Day 6: What Are LLMs? The Principles of Large Language Models
An LLM (Large Language Model) is not simply a “big model.” Once it surpasses a certain scale, abilities that were impossible in smaller models suddenly emerge. This is what makes LLMs special.
The Core of LLMs: Next Token Prediction
The training objective of LLMs is surprisingly simple. Predicting the next token is all there is to it.
# Pre-training of LLMs boils down to this
# Input: "The weather today is really"
# Target: "nice"
# By repeating this task over trillions of tokens,
# the model learns grammar, facts, and even reasoning abilities
def next_token_prediction_loss(model, text_tokens):
"""The core loss function of pre-training"""
total_loss = 0
for i in range(1, len(text_tokens)):
context = text_tokens[:i] # Previous tokens
target = text_tokens[i] # Next token (ground truth)
predicted = model(context) # Model's prediction
loss = cross_entropy(predicted, target)
total_loss += loss
return total_loss / (len(text_tokens) - 1)
Scaling Laws
Optimal training rules revealed by the Chinchilla paper (2022):
| Parameters | Optimal Tokens | Example Model |
|---|---|---|
| 1B | 20B tokens | Phi-2 class |
| 7B | 140B tokens | Llama 2 7B |
| 13B | 260B tokens | Llama 2 13B |
| 70B | 1.4T tokens | Llama 2 70B |
# Chinchilla law: optimal tokens ~ 20 x parameter count
def optimal_tokens(num_params_billions):
return num_params_billions * 20 # Unit: billions (B) of tokens
# Example
for size in [1, 7, 13, 70]:
tokens = optimal_tokens(size)
print(f"{size}B model -> optimal {tokens}B tokens for training")
However, recent models often exceed this rule.

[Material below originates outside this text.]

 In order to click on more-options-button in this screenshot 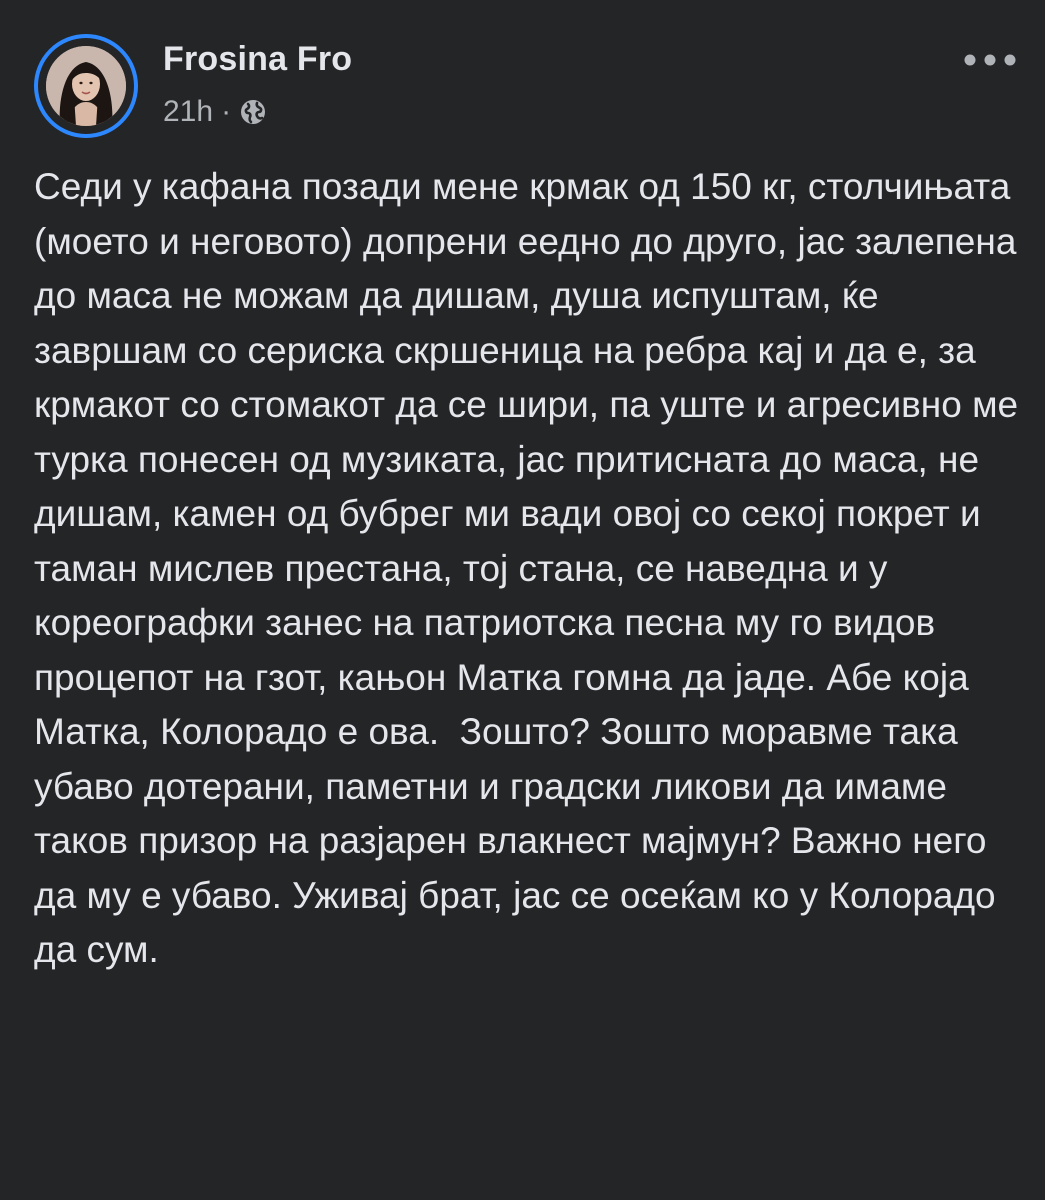, I will do `click(990, 60)`.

Llama 3 8B was trained on 15T tokens, roughly 100 times the Chinchilla optimal.
Characteristics by Parameter Scale
model_capabilities = {
"Under 1B": {
"capable": ["Simple classification", "Sentiment analysis", "Keyword extraction"],
"difficult": ["Complex reasoning", "Long text generation", "Code generation"],
"examples": "DistilBERT, TinyLlama",
},
"7B - 13B": {
"capable": ["General conversation", "Basic coding", "Summarization", "Translation"],
"difficult": ["Mathematical reasoning", "Complex analysis"],
"examples": "Llama 3 8B, Mistral 7B",
},
"30B - 70B": {
"capable": ["Complex reasoning", "Advanced coding", "Long document analysis"],
"difficult": ["Top-tier mathematics", "Specialized medical/legal"],
"examples": "Llama 3 70B, Mixtral 8x7B",
},
"Over 100B": {
"capable": ["Advanced reasoning", "Multi-turn conversation", "Creative writing"],
"note": "Emergent abilities fully manifest",
"examples": "Latest top-tier GPT models, Latest Claude Opus",
},
}
for size, info in model_capabilities.items():
print(f"\n{'='*40}")
print(f"Scale: {size}")
print(f"Capable of: {', '.join(info['capable'])}")

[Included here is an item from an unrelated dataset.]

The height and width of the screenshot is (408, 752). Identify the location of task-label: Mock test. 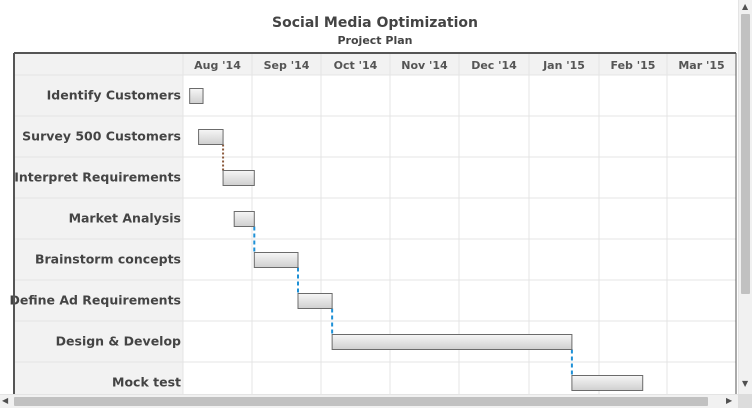
(146, 382).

print(f"Examples: {info['examples']}")
Emergent Abilities
# Emergent abilities: capabilities that suddenly appear when model size crosses a threshold
# Success rate is near 0% in small models, then spikes at a certain size
emergent_abilities = {
"Chain-of-Thought reasoning": "Reaching correct answers through step-by-step thought processes",
"Few-shot learning": "Performing new tasks after seeing just a few examples",
"Code generation": "Converting natural language descriptions into code",
"Multilingual translation": "Translating language pairs not seen during training",
"Arithmetic reasoning": "Solving multi-step math problems",
}
print("Emergent abilities of LLMs:")
for ability, description in emergent_abilities.items():
print(f" - {ability}: {description}")
# Note: Recent research argues that "emergent abilities" may be
# an artifact of the measurement method.
# The claim is that the sharp transition disappears when
# evaluation metrics are made continuous.
The power of LLMs comes from performing a simple objective (next token prediction) at an extreme scale. Starting tomorrow, we’ll examine actual LLM models one by one.
Today’s Exercises
- Intuitively explain how the ability to answer questions can emerge from “just predicting the next token.” (Hint: the training data includes Q&A-format text)
- According to the Chinchilla law, calculate the optimal number of training tokens for a 3B parameter model, and research how many tokens Phi-3 (3.8B) was actually trained on.
- Research the argument that emergent abilities are “measurement artifacts” and form your own opinion.